A 3ª Turma do Superior Tribunal de Justiça (STJ) negou um pedido de indenização feito pelo Ministério Público do Estado do Rio de Janeiro em ação civil pública contra o Banco Itaú. Os promotores questionavam cobrança de tarifa de renovação de cadastro.

Em decisão unânime, os ministros reconheceram a validade da cobrança em período autorizado pela Circular do Banco Central nº 3.371, de 2007. Durante a vigência da norma, a tarifa foi exigida pelo Itaú a cada seis meses, segundo o advogado que o representou na Corte, Fábio Lima Quintas. O banco parou de cobrar a tarifa com a edição de nova circular em 2009.

Em ação civil pública, o Ministério Público do Estado do Rio de Janeiro alegou que o banco realizava uma cobrança ilegal de R$ 39 para atualizar dados cadastrais de clientes. Para o MP, como não havia prestação efetiva de serviço para o consumidor, o banco deveria arcar com os gastos. Segundo o Itaú, a medida servia para repor as perdas financeiras com o procedimento.

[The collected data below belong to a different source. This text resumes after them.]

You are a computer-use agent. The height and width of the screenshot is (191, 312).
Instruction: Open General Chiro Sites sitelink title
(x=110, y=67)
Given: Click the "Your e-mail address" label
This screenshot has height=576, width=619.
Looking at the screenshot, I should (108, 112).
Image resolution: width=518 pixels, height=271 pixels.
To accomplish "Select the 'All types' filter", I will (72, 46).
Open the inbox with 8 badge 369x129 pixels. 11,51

No julgamento, o relator, ministro João Otávio de Noronha, aceitou o pedido do banco, considerando que, durante a vigência da circular do Banco Central, a cobrança era possível. A decisão foi unânime. Os demais ministros não debateram o assunto. O ministro Villas Bôas Cueva citou que a Corte já julgou um recurso repetitivo que trata da matéria e serviu de orientação na decisão.

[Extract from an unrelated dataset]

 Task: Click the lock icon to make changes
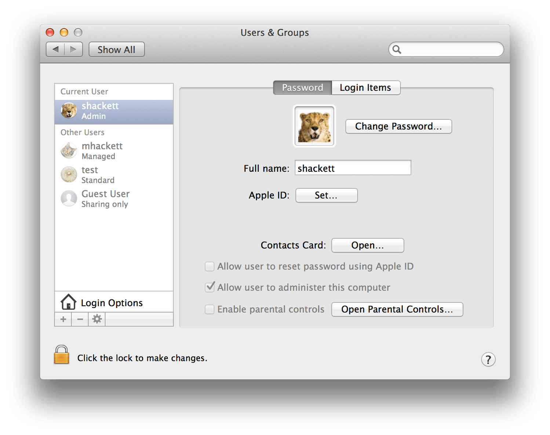61,355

Julgado em 2013, o repetitivo, segundo o advogado do banco, não trata desta tarifa. Nele, foi examinada a legalidade das tarifas de abertura de crédito (TAC) e de emissão de carnê (TEC). Porém, a decisão de ontem, acrescentou, é relevante por acompanhar o repetitivo. “Foi importante para dar segurança jurídica”, afirmou.